• **Short problem**:
Please return the listing unchanged, from the line with "Where should I click to: Open" up to and including the last line of the listing, and leave the pictures out of your answer.

========================================================================

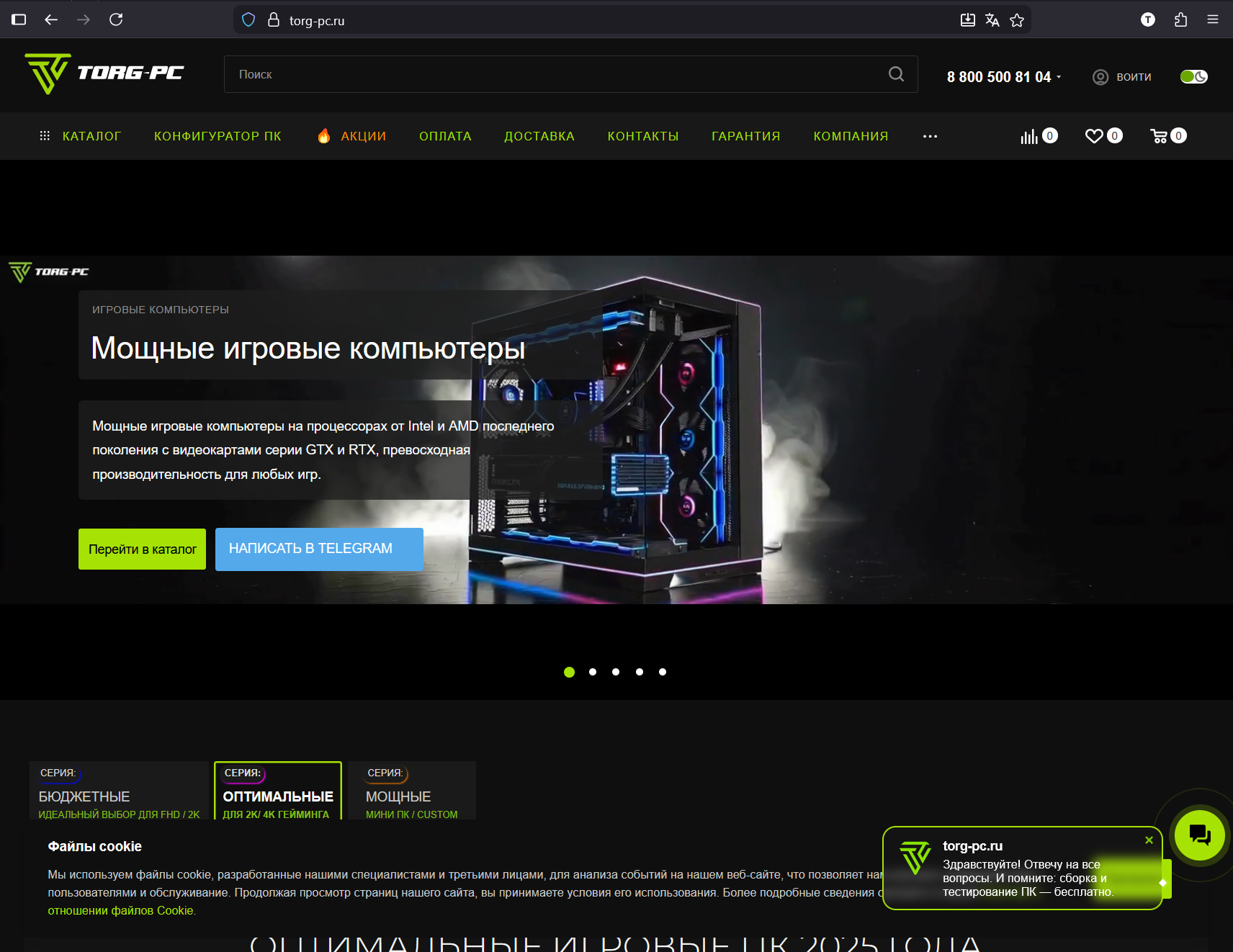Open the favorites heart icon

pos(1094,136)
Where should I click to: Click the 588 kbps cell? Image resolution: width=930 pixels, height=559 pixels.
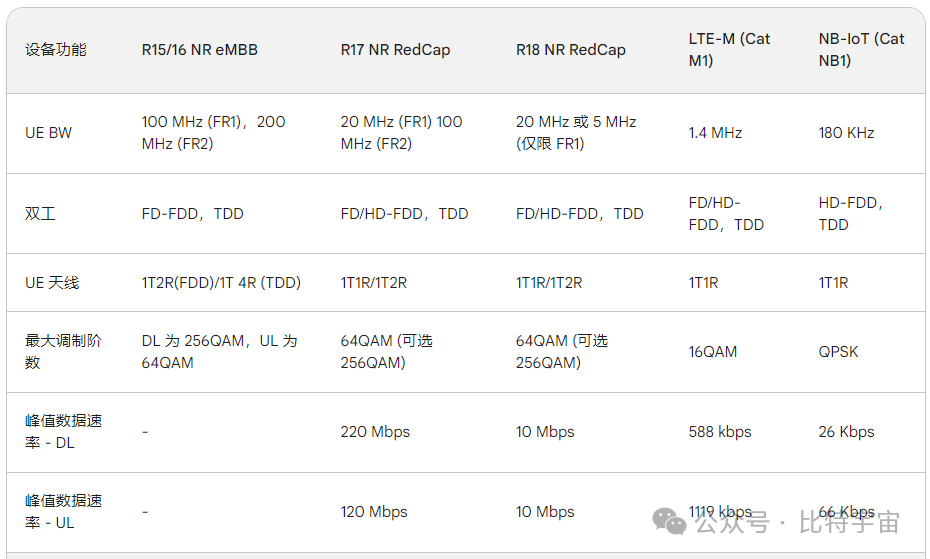pos(720,432)
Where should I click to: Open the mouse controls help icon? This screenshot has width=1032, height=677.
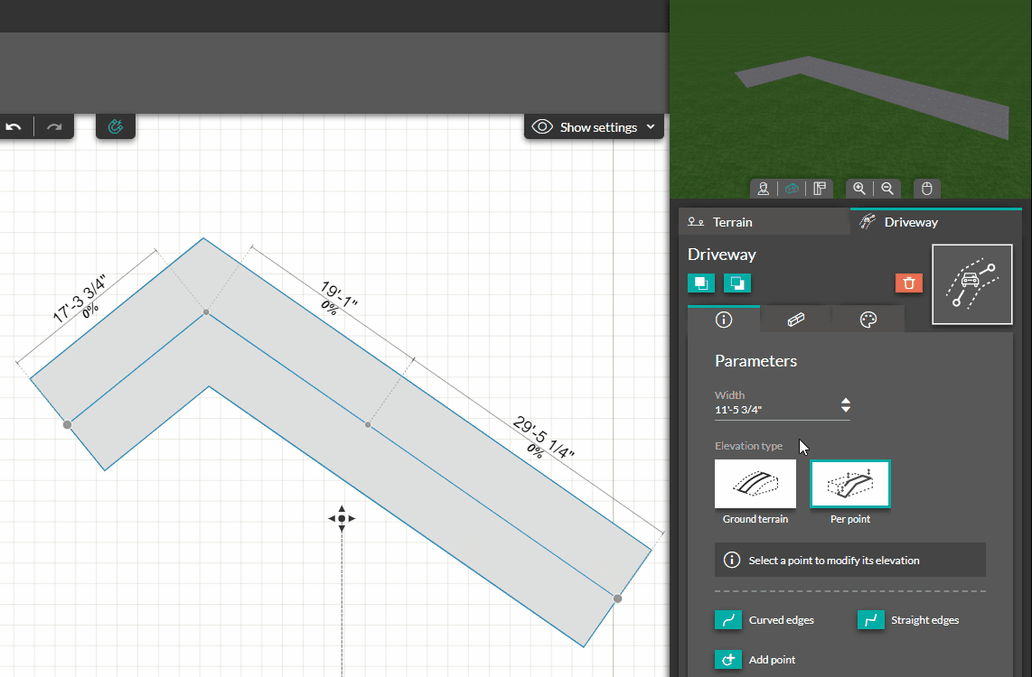926,188
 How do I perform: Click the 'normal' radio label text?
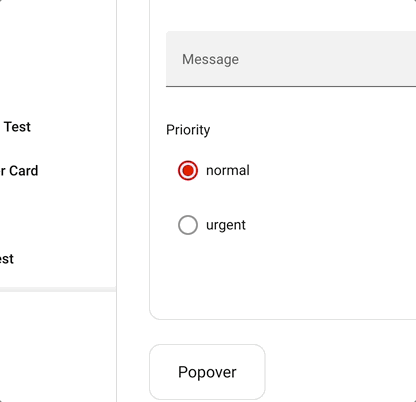228,170
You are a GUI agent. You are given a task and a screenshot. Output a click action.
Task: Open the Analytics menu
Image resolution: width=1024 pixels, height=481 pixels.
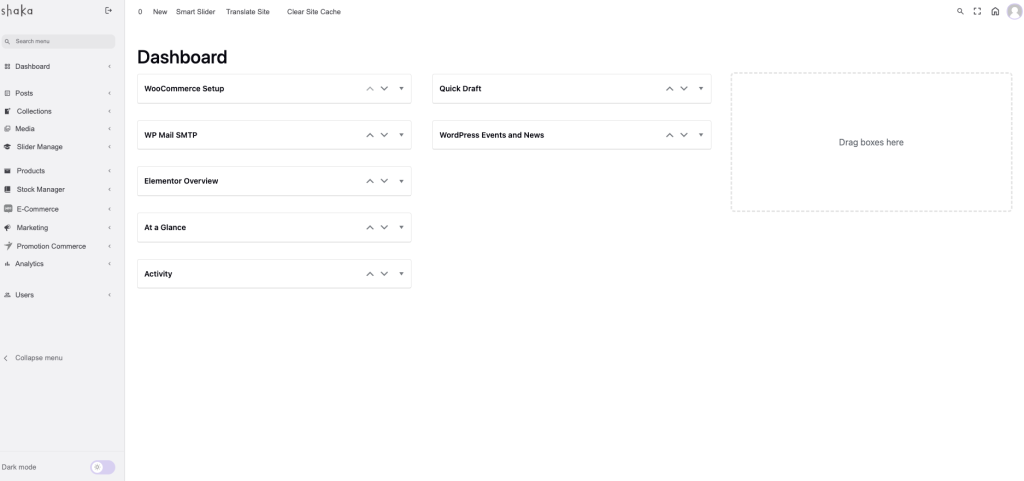tap(29, 264)
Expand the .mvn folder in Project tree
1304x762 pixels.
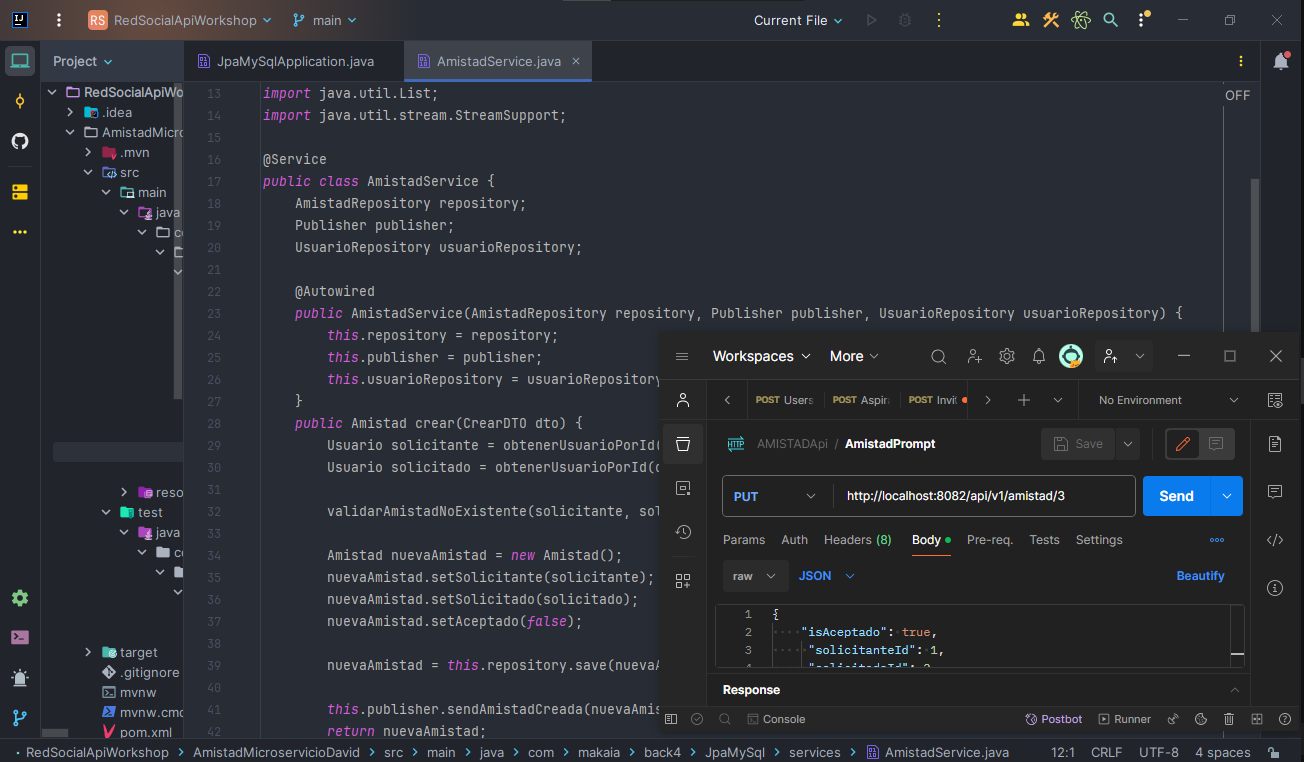click(x=88, y=152)
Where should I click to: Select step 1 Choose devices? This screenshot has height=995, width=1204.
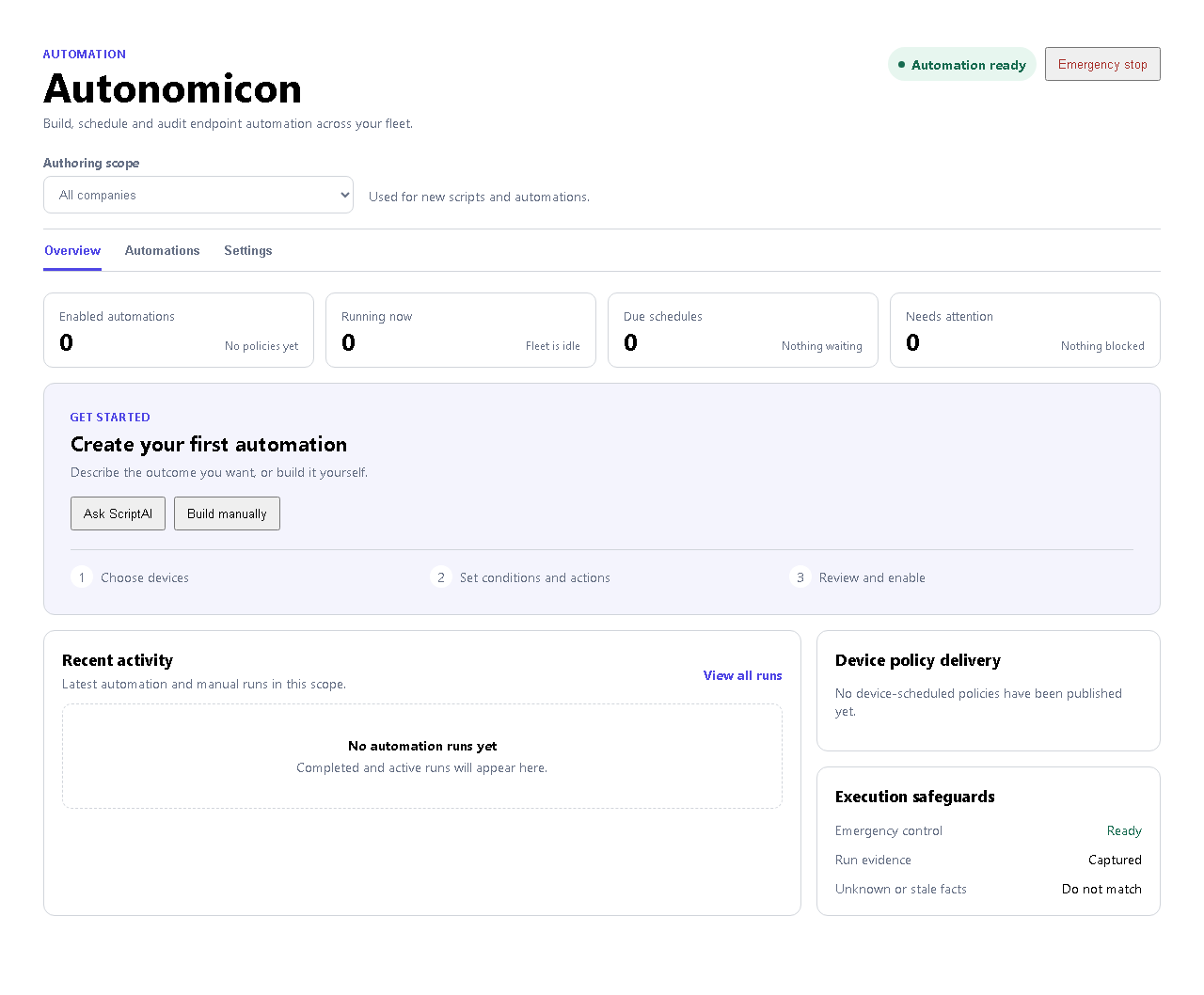click(131, 577)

========================================================================

• **Reply**:
Where should I click to: Open the mouse controls help icon? This screenshot has width=1032, height=677.
926,188
 How do I perform: Click the 'normal' radio label text?
228,170
You are a GUI agent. You are given a task and a screenshot. Output a click action.
Task: Open the Analytics menu
Image resolution: width=1024 pixels, height=481 pixels.
tap(29, 264)
Expand the .mvn folder in Project tree
1304x762 pixels.
click(x=88, y=152)
Where should I click to: Select step 1 Choose devices? This screenshot has height=995, width=1204.
click(131, 577)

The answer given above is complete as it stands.